A year out from the Rugby World Cup, a Sydney report reckons Sonny Bill Williams will step into the boxing ring come early December.
I've contacted SBW's agent Khoder Nasser but have yet to get a reply, to confirm or deny.
But the high-profile Sydney Telegraph sports columnist/writer Phil Rothfield says SBW has signed with a "celebrity agent" named Max Clarkson to fight an unknown opponent in the first week of December.
In other words, injury-hit SBW — still the All Blacks' preferred choice at second five-eighth — will fight about a fortnight after the final test of the year in Italy.
SBW's return to the ring, after a three-year absence, would take place at the Darlington Convention Centre, and be billed as the 'Banger in the Hanger', according to Rothfield's column.
Most top sports ban their star athletes from dangerous activities. Some are very specific — American basketball's NBA prohibits everything from boxing to motorcycling and hang gliding. American football's NFL bans anything with a "significant risk of personal injury".
Those sports respect the fans who hand over their hard-earned cash to back their teams, not to mention coaches and teammates who deserve to have comrades who give themselves the best possible chance of remaining injury free.

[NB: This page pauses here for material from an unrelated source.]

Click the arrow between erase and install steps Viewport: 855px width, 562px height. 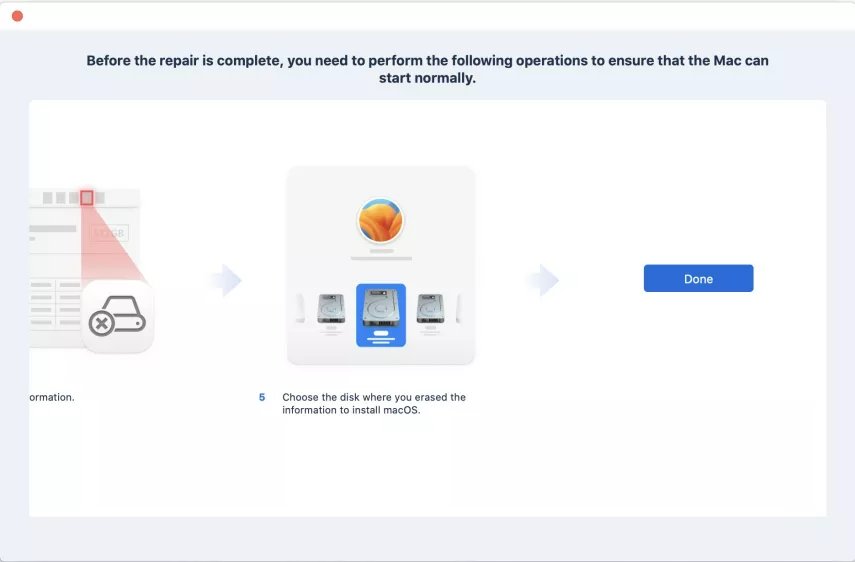[226, 280]
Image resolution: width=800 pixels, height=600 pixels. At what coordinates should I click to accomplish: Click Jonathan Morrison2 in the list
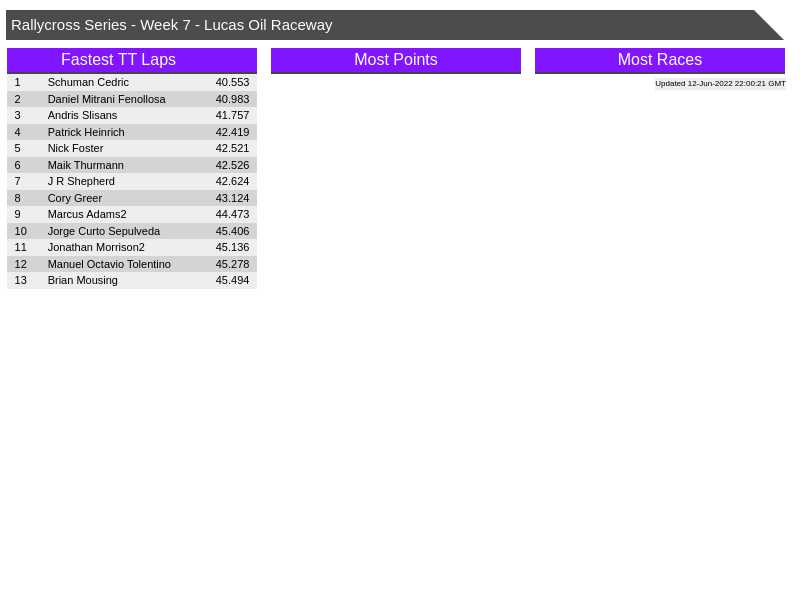click(96, 247)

If the report is correct, it is hard to see how SBW could even be ring ready so soon after the rugby season. He is also, remember, a player who had two concussion incidents last year. There is all manner of injury risk in boxing.
The ageing SBW's 2018 season has already been heavily curtailed by injury. If the fight did take place, it shows a lack of commitment to the cause and a lack of professionalism by the All Blacks.

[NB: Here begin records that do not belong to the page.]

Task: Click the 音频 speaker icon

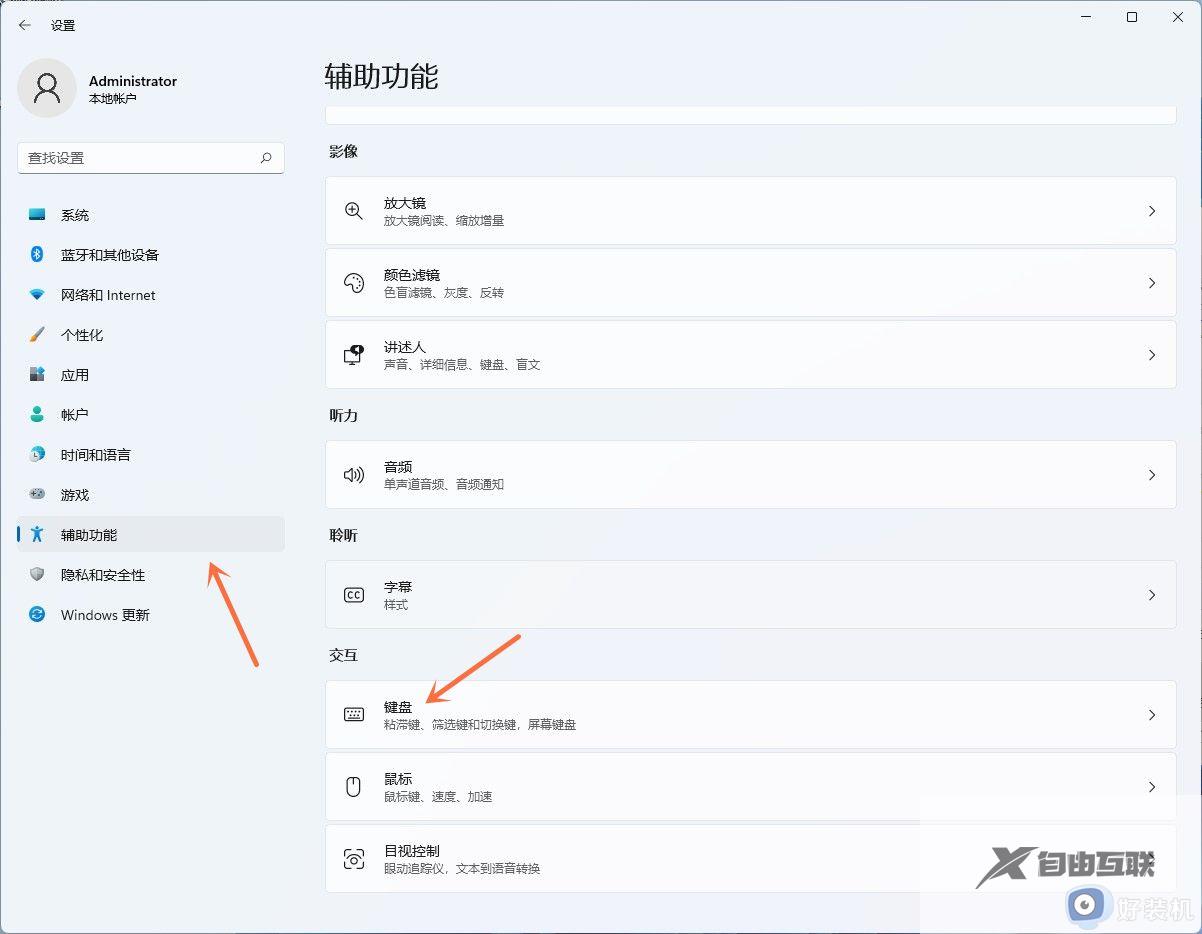Action: click(353, 474)
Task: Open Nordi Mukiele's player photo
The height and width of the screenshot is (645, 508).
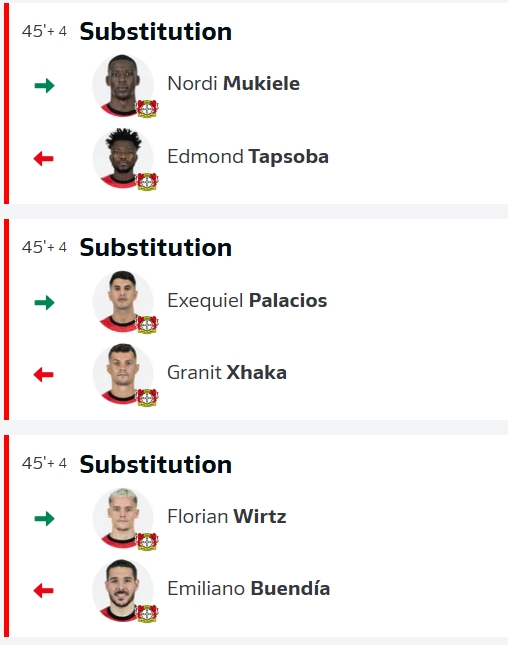Action: [123, 85]
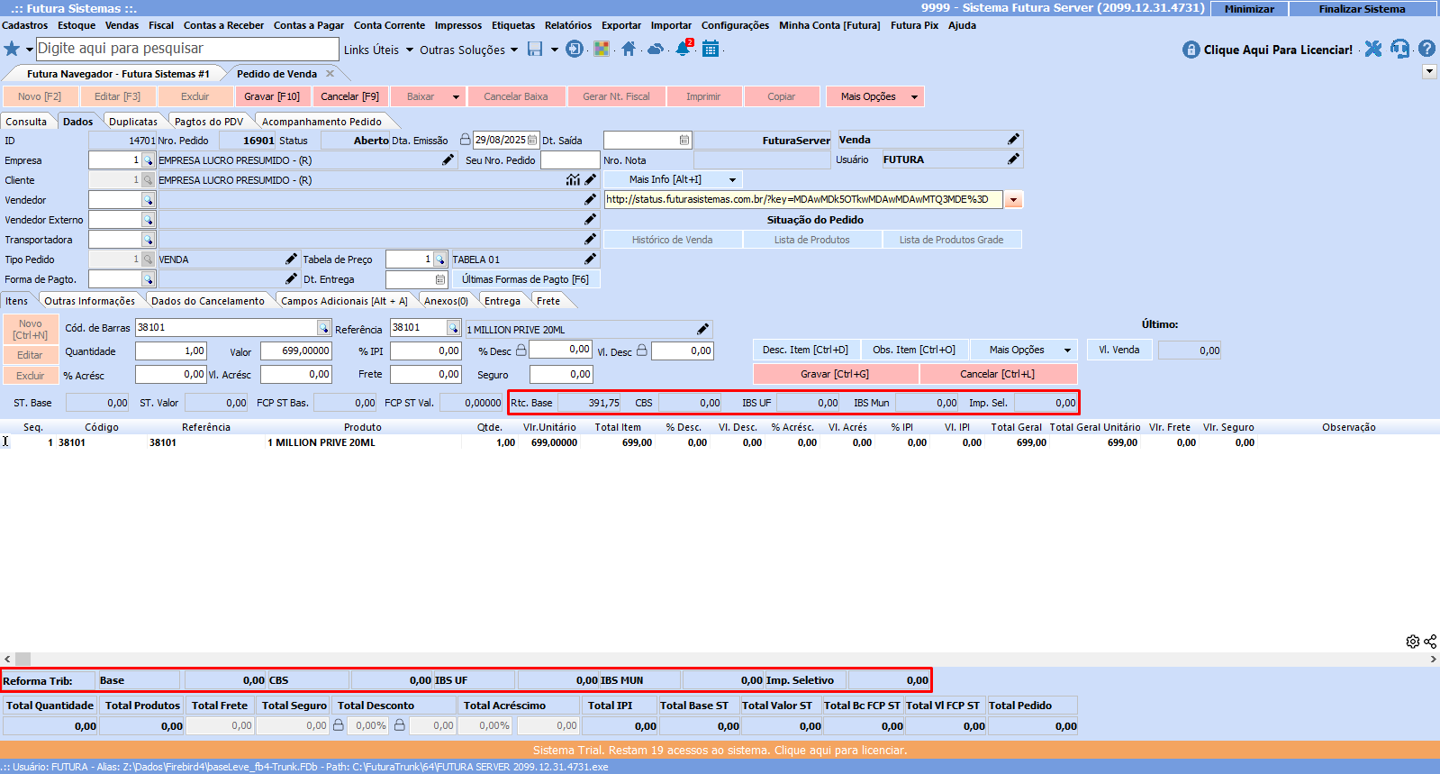Click the home icon in the toolbar
Screen dimensions: 1440x774
coord(628,49)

Veteran Cronulla Sharks forward Paul Gallen has been chasing SBW for a boxing date, amid claims SBW was avoiding him.
Last month, SBW declared to Gallen: "To be honest, I'm trying to create a bit of space and a bit of time to get this body right so we can jump in the ring and do that dance."
No declaration of World Cup commitment there.
Lock this bloke in...
Finally, the Blues are putting their house in order.
The New Zealand Rugby buyout of 40 per cent owner Murray Bolton comes hard on the heels of significant coaching appointments, with Leon MacDonald and Tom Coventry to assist embattled head coach Tana Umaga from next year.
From what I've been told, Bolton and former coach John Kirwan got on very well and tensions seem to have first surfaced within the board when a change in directors meant Kirwan lost some of his wider support.
But in the end, these are just splitting hairs because there can be no truly private ownership of rugby franchises. New Zealand Rugby controls everything and has ultimate power through the central contract system.
NZR — sport's answer to the Kremlin — mirrors the old Soviet Union's attitude toward tourism. They want your money, but be damned if you can do what you want.
So private ownership has as much potential to disrupt the New Zealand rugby franchises than embolden them, no matter any noble intentions. It's a national crusade people, and is not to involve any sense of independence or fun.
If this was really professional sport the Blues would be lining up a bloke like Luke Romano from the Crusaders, a tough All Blacks forward, steeped in the highest standards, who has fallen well behind Sam Whitelock and rising star Scott Barrett in the locking pecking order.
Romano would get loads of game time at the Blues, as he looks to make a come-from-behind bid to make the World Cup team.
Not sure if one of the many outstanding Crusaders stalwarts would see the Blues in such a favourable light though.